The James A. Shannon Director's Award will fund about 300 grants starting on or before September. The funds will come from two sources -- $14 million from the NIH director's discretionary fund and $16 million through the director's authority to transfer funds.
"This new mechanism will allow support for an investigator on the margin of excellence and provide a limited award to those whose scores on applications fall just short of the cut-off for funding," Healy said.
The Shannon Award would be for up to $100,000 for a two-year period, but only $50,000 could be spent each year. The award would allow investigators to further develop, test and refine research techniques.
Healy, a former professor of medicine at the Johns Hopkins School of Medicine in Baltimore and chairman of the Cleveland Clinic Foundation Research Institute in Ohio, will earn $138,000 this year, $38,000 more than the post paid before. It had been vacant for more than a year and a half.
At 46, Healy leads a complex of 14 institutes that investigate the causes and treatments of a broad range of diseases. The NIH has a budget of more than $7 billion, employs more than 13,000 people and awards more than 22,000 grants to medical researchers each year.
Speaking at a "media availability" session yesterday at the NIH, Healy said that the battle against breast cancer is a top priority. She said the National Cancer Institute will spend $91 million this year to wage war against the malignancy which is expected to kill 44,500 American women in 1991.
That sum is over and above the $500 million that will be spent on a 10-year study of women's health that will be launched early next year after nine months of planning.
The NIH women's total health project which will look at cancer, heart disease, stroke and osteoporosis -- the major causes of illness and death in women -- was unveiled last Friday by Healy at a hearing of the Senate Labor and Human Resources subcommittee on aging.
Yesterday, she said the project "will probably include the largest clinical study ever in any population in the world" and track the health of "hundreds of thousands of women." Some answers regarding cardiovascular disease might be known within three years, she said.
In addition, the study will evaluate the medical treatment women receive and look at the potential health benefits of diet restrictions, dietary supplements such as calcium and vitamins, hormone replacement therapy for menopausal women, quitting
smoking and exercise.
On another topic, Healy stressed that there has been widespread misinformation about the ban on research using fetal tissue from induced abortions.
"I'm concerned about misinformation that implies the ban on fetal tissue research will rob Parkinson's and diabetes patients of any cure," she said. "It's very important for patients suffering with these terrible diseases not to feel they have been abandoned by the NIH. Other important work is going on."
Healy does not oppose the practice.
"My own position on fetal tissue transplantation has been a matter of record.
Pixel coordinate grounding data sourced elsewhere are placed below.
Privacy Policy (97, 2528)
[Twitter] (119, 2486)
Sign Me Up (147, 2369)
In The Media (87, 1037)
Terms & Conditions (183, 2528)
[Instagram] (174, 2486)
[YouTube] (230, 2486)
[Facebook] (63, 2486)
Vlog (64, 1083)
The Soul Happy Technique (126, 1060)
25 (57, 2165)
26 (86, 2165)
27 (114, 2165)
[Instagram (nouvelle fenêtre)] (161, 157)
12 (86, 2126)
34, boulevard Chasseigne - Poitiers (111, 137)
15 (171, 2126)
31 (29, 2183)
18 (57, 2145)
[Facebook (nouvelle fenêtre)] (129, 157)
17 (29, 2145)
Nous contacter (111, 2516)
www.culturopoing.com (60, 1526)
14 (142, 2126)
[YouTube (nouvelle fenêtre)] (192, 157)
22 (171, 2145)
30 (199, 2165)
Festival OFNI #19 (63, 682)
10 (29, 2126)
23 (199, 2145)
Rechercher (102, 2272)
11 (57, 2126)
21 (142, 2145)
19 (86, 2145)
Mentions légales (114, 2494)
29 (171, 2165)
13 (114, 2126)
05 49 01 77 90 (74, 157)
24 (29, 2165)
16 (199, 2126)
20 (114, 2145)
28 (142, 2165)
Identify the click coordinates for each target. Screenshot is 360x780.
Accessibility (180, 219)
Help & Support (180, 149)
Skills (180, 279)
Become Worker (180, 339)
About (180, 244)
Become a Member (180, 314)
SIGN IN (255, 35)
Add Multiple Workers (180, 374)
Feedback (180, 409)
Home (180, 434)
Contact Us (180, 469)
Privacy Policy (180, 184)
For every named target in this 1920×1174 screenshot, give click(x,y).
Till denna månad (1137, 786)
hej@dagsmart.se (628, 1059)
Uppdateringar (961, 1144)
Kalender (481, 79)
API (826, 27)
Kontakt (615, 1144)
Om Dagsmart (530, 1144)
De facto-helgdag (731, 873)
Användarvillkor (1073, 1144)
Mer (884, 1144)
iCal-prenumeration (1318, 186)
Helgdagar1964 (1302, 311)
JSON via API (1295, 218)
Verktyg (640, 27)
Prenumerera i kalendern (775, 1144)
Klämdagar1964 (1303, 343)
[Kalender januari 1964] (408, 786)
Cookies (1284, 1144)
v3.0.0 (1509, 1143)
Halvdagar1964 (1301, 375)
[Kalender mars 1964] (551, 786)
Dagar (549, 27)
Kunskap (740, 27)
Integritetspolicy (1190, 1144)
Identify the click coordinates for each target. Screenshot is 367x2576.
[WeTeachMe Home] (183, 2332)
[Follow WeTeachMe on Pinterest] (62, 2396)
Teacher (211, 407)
It has not changed. But, I now have a responsibility to abide by the rules and regulations that govern the NIH."
Concerning salaries at NIH, Healy said: "We will be able to pay higher salaries, primarily to medical Ph.Ds. In the past, they've gone to medical-doctor scientists. Our salaries are moving into the competitive range. But, when people go into science, they don't go into it for money, it's the intellectual stimulation. It's an exciting and joyous career and there are some successes."
On scientific fraud, Healy said: "We are seeing a lot of attention to this. No question about it, the attention has led to a heightened sensitivity to us in science and publishing. Scientists should open their eyes to the problem and ask, 'Am I doing things right? Will my lab books stand up to scrutiny?' We could learn from industry. They have good laboratory data and practices."